While the banks will operate the accounts, Google will handle the front-end experience and offer financial insights and budgeting tools (for starters).
Similarly we see Microsoft also very successfully diversifying away from a pure licence model into more enterprise services which will allow banks to leverage not only its workplace modernising tools like Office 365 but also its enterprise platforms like Azure, Dynamics and Teams to accelerate transformation. Its recent announcements of the Microsof Cloud for Healthcare and its partnership with Mastercard shows how this platform model can work to help banks and other FS institutions.
Other members of the GAFA (Google, Amazon, Facebook and Apple) collective – Amazon and Facebook – have also been making news with their explorations into the financial space. And while both have faced setbacks – Amazon recently reneged on its intention to provide checking accounts through JP Morgan, while Facebook has revised its Libra cryptocurrency plans – it can’t be too long before these innovators return with fresh offerings.
So it seems the digital wave that threatened to make banks redundant is actually proving to be a boon for the industry. Access to new customers, new offerings and the very latest technology, without considerable investment, recruitment and training is giving incumbent organisations a new lease on life.

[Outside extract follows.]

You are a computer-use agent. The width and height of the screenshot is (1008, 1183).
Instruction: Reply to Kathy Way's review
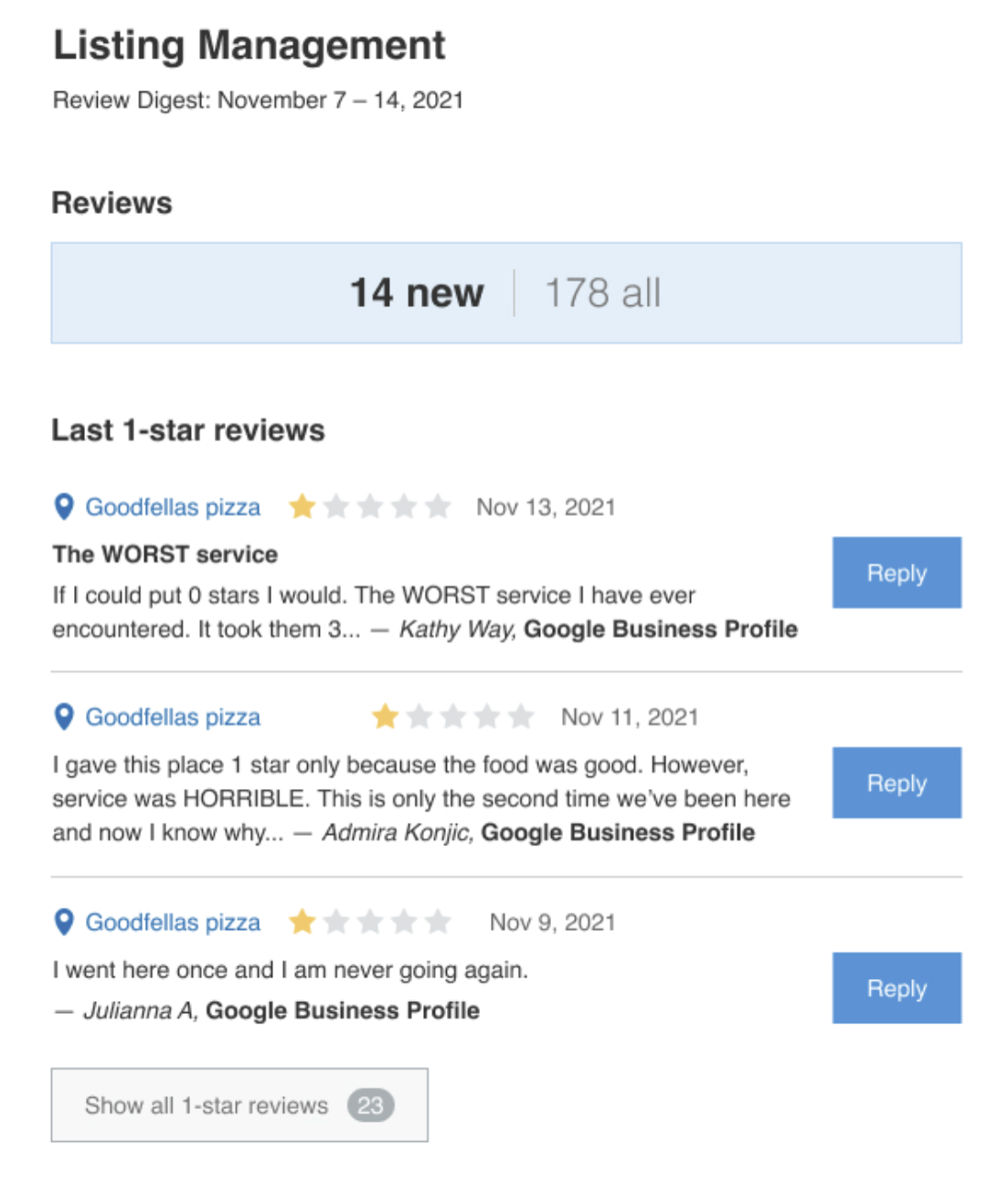896,572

It also provides us with a glimpse of their potential future – seamlessly blending into existing customer offerings, an unseen layer focusing on its core historical strengths, empowering people to do more with their money. Or perhaps this chapter will convince banks to become something else entirely. Making use of the vast amounts of customer data, collected over years of association and across multiple touchpoints to engage with customers in new ways to the benefit of both parties.
The one thing we can be sure of when it comes to the marriage between Big Tech and Big Banks – this is just the beginning.